Which is an ideal 2FA Authenticator in terms of Encryption primarily? Ente or Aegis?

I have been thinking to stick with one of the two, Ente and Aegis. But I have a few questions which when answered would make my decision easier.

With Aegis, it’s totally local.

1. Or does it have any option to directly backup to any external cloud storage? (Not the android backup)
2. Does it encrypt the vault files on the device locally when at rest? Or only when I create a backup?

With Ente - I know it is end to end encrypted

1. Does Ente Encrypt the vault file locally when on device at rest when i use it in offline mode i.e., without an account? Or only encrypts when I use it with an account?
2. If it encrypts locally when at rest without using an account, what encryption does it use to encrypt locally at rest? Is it the same encryption method that is used for online backup or the Android secure storage?

These questions can clarify me enough to make a decision. Kindly provide me the answers.

Both are great options and are fantastic at what they do.

If you’re actually and genuinely caring about the literal encryption method/methodology, you should simply use KeePassXC which is fully offline as your threat model appears to be that high.

Edit: the website and all the info they provide should easily answer these questions. I don’t have it memorized. I recommend and prefer Ente as it is fully cross platform with beter feature set and functionality.

Ente seems good, but the only question i have is if it encrypts the files at rest locally?
The website doesn’t provide any info about this

Yes. It is E2EE.

Edit: It does answer that question.

Isn’t it about ente photos?

Also does ente know my mail id if i create an account? Or it is also encrypted? I might sound silly but i don’t know how it works with ente.

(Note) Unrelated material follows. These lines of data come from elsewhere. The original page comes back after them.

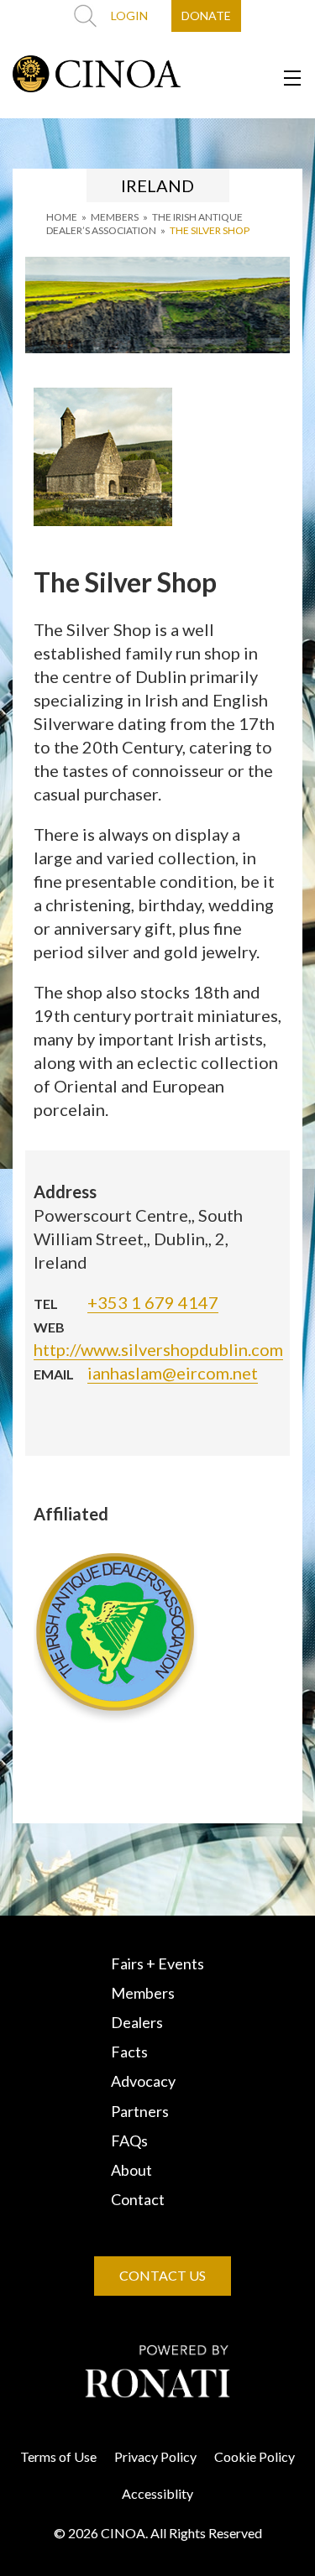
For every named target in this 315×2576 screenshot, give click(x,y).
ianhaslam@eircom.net (172, 1373)
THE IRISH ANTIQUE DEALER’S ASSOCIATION (144, 224)
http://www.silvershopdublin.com (158, 1349)
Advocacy (143, 2081)
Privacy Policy (155, 2456)
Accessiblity (157, 2493)
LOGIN (129, 15)
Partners (140, 2111)
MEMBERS (115, 217)
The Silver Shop (209, 230)
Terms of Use (58, 2456)
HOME (61, 217)
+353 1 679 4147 (152, 1302)
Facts (129, 2051)
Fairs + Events (157, 1963)
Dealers (137, 2022)
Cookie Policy (254, 2456)
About (131, 2170)
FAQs (129, 2140)
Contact (138, 2199)
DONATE (206, 15)
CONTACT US (162, 2275)
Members (143, 1993)
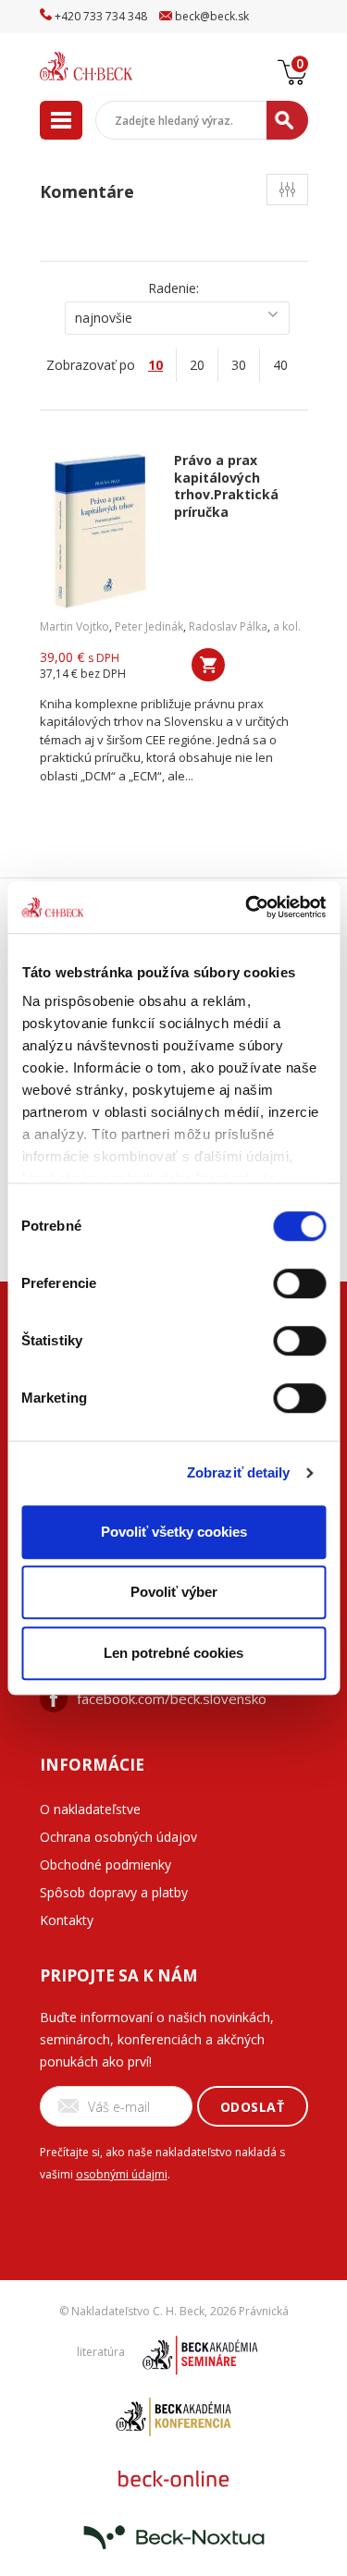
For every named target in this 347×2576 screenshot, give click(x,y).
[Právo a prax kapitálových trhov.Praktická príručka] (100, 530)
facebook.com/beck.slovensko (171, 1698)
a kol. (287, 626)
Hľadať (287, 120)
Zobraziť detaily (239, 1472)
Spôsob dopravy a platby (114, 1892)
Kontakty (66, 1920)
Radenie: (173, 288)
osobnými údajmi (121, 2174)
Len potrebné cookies (173, 1653)
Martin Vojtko (74, 626)
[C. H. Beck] (109, 66)
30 (238, 365)
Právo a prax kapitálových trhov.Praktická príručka (226, 486)
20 (197, 365)
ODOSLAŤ (252, 2107)
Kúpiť (208, 664)
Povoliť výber (173, 1592)
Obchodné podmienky (105, 1864)
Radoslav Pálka (228, 626)
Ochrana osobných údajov (118, 1837)
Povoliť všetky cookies (174, 1531)
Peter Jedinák (149, 626)
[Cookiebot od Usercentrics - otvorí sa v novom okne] (247, 907)
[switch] (299, 1283)
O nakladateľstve (90, 1809)
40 (280, 365)
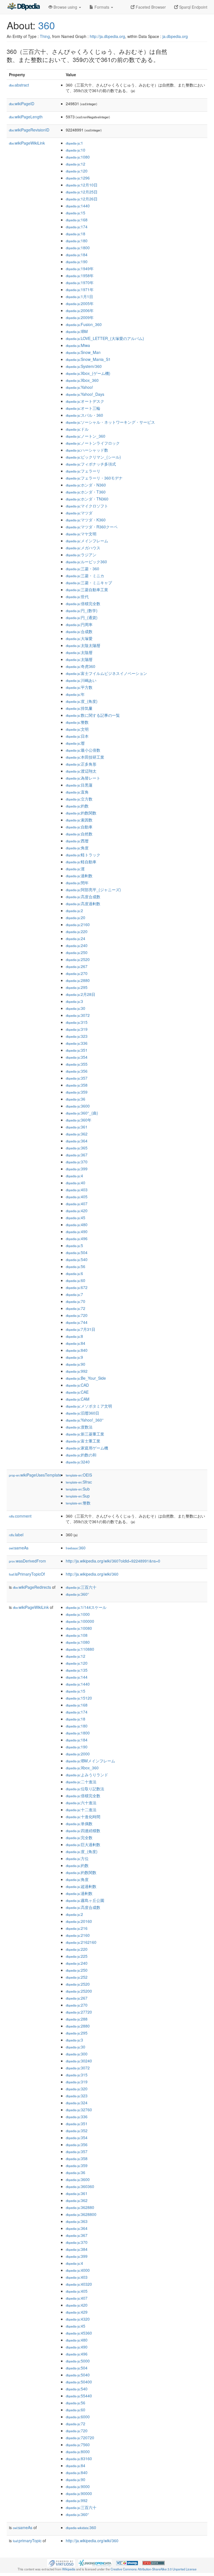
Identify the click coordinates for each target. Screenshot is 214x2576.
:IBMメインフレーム (90, 1760)
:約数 (77, 806)
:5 (74, 1245)
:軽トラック (83, 854)
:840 (76, 1350)
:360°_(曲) (82, 1113)
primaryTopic (27, 2540)
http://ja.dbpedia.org (107, 36)
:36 (75, 1099)
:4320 (78, 2319)
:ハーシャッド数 (87, 450)
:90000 (79, 2493)
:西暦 (77, 841)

Any service will know that one has created an account with an email ID. But not every service knows that it was you (identifiablly) that used a particular email ID they can connect to you.

They have the same FAQ for both products. It’s the same digital infrastructure they are using.

You should not have anything to worry about. I don’t know what more of a concen anyone can have with Ente seeing how public, transparent, and trustless they are.

Like I said, if you have such specific concerns that somehow is legitimate, then please use KeePassXC.

Okay, thanks for the answers tho

I answered your question. Not sure what you were actually looking for.

Your phone storage is encrypted I hope, right?

Aegis can make a backup file/export for you. As Ente as well. I use both and shove those files into a Keepass database with Keepass2Android. I then syncthing the Keepass file to other places for safety.